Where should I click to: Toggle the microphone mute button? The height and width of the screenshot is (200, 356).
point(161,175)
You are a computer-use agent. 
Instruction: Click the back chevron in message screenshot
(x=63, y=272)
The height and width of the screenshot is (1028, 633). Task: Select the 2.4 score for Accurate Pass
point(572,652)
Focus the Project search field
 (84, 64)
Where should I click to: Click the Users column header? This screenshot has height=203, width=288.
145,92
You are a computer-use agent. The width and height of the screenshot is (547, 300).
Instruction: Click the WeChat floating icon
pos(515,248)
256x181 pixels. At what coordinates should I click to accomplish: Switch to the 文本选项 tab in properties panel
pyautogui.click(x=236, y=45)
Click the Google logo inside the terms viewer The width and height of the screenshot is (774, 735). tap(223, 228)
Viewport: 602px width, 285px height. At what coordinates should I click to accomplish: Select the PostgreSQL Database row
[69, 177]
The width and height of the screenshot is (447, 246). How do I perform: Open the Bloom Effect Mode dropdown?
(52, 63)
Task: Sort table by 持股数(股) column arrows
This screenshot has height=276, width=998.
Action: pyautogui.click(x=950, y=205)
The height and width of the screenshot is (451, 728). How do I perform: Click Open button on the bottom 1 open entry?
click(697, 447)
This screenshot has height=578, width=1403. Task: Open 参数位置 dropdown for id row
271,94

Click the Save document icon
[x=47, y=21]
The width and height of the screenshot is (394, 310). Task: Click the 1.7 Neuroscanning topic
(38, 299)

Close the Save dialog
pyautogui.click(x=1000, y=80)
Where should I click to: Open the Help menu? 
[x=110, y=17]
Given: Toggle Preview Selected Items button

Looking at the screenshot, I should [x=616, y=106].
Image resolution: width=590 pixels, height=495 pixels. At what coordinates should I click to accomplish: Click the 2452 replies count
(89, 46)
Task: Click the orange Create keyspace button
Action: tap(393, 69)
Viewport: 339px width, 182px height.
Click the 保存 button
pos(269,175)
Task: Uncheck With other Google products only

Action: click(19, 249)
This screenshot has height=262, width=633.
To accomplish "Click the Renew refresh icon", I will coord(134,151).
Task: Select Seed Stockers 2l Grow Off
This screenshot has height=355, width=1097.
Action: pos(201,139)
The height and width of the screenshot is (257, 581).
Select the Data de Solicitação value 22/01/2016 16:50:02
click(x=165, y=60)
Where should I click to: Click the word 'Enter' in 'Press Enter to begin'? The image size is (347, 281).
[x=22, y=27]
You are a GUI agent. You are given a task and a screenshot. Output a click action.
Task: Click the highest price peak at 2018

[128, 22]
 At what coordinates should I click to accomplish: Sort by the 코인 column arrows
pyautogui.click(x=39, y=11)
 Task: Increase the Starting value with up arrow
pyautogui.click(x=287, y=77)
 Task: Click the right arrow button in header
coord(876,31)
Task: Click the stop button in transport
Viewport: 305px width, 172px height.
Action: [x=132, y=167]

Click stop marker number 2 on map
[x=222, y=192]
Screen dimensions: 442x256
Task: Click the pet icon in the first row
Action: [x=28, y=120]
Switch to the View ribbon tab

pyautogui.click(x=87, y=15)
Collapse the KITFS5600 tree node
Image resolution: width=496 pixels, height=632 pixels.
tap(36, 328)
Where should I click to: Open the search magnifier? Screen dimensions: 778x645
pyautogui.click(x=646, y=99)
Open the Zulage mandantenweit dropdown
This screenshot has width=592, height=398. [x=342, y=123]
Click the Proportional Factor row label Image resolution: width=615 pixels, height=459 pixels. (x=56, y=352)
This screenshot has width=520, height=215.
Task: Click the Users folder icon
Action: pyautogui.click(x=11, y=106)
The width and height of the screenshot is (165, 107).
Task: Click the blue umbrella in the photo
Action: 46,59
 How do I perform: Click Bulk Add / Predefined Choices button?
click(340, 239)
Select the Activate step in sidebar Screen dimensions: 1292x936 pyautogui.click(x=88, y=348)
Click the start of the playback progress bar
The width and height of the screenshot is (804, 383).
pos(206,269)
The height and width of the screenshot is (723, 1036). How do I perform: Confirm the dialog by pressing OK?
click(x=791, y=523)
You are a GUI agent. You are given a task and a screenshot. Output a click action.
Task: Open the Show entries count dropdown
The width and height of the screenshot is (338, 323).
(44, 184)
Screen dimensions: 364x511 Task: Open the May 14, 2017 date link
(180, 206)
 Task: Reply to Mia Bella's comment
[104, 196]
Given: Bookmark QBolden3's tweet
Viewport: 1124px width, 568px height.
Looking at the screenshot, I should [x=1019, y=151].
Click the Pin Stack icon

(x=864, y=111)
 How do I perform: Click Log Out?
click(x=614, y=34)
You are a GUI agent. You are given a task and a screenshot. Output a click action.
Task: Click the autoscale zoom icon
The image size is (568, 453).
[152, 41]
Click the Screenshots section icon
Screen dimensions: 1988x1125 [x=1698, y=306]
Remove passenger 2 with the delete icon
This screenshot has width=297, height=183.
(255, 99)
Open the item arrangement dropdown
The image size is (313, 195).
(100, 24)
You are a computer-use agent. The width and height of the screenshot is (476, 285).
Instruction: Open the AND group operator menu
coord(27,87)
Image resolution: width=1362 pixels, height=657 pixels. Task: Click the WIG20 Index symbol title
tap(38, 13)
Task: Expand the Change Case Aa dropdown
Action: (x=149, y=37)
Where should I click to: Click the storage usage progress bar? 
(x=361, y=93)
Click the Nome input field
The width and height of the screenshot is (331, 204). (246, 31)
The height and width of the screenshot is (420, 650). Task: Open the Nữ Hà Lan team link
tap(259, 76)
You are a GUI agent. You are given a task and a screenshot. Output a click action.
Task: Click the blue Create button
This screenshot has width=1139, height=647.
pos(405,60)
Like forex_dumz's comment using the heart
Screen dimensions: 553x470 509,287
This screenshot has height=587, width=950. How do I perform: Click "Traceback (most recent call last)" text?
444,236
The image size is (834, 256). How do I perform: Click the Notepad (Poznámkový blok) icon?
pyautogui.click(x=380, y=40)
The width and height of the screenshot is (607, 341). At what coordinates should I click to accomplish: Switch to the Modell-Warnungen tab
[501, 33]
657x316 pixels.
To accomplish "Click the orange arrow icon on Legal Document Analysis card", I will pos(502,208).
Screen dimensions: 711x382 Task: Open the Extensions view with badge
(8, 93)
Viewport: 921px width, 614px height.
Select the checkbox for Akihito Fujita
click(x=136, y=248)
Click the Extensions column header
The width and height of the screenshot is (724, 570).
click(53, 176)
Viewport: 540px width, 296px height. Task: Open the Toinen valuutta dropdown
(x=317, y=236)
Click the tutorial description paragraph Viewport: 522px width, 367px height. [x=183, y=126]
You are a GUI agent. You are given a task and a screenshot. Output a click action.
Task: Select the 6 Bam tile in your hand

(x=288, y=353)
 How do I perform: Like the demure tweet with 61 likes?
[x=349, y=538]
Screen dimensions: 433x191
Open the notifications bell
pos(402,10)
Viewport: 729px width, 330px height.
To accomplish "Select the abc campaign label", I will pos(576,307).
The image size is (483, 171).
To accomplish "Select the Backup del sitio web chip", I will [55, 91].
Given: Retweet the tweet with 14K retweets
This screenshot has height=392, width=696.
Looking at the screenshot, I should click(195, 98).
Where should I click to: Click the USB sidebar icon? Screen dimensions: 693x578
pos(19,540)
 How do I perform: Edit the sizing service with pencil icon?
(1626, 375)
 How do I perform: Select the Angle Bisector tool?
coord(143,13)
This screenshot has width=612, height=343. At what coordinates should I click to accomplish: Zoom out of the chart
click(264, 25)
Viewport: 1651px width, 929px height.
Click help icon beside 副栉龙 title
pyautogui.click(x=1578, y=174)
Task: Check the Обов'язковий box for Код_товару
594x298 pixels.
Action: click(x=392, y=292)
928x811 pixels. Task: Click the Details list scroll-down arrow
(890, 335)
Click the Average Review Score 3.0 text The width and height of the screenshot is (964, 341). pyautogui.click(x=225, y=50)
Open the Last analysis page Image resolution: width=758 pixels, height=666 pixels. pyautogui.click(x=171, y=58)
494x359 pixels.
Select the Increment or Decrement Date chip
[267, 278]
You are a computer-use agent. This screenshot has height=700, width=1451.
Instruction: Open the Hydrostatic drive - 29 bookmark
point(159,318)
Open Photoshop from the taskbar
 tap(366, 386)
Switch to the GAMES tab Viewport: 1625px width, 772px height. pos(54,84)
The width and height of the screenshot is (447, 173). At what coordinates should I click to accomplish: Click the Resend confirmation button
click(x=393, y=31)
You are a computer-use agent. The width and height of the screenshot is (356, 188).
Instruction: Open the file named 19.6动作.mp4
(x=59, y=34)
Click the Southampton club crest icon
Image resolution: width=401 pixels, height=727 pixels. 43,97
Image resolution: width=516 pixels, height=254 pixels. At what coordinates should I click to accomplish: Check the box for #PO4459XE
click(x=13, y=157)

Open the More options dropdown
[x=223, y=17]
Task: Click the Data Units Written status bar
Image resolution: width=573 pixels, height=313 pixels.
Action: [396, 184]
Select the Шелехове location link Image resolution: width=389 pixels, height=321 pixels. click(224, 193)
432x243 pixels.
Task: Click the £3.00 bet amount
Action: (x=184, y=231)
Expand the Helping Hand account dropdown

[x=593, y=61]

________________________

§ EXERCISE DIRECTIONS
In the listing above, find the line containing "The height and width of the screenshot is (420, 650)." and the line containing "Viewport: 921px width, 614px height.", then repeat those two lines and everything between them exactly.

§ WRITTEN REPLY
The height and width of the screenshot is (420, 650). Task: Open the Nữ Hà Lan team link
tap(259, 76)
You are a GUI agent. You are given a task and a screenshot. Output a click action.
Task: Click the blue Create button
This screenshot has width=1139, height=647.
pos(405,60)
Like forex_dumz's comment using the heart
Screen dimensions: 553x470 509,287
This screenshot has height=587, width=950. How do I perform: Click "Traceback (most recent call last)" text?
444,236
The image size is (834, 256). How do I perform: Click the Notepad (Poznámkový blok) icon?
pyautogui.click(x=380, y=40)
The width and height of the screenshot is (607, 341). At what coordinates should I click to accomplish: Switch to the Modell-Warnungen tab
[501, 33]
657x316 pixels.
To accomplish "Click the orange arrow icon on Legal Document Analysis card", I will pos(502,208).
Screen dimensions: 711x382 Task: Open the Extensions view with badge
(8, 93)
Viewport: 921px width, 614px height.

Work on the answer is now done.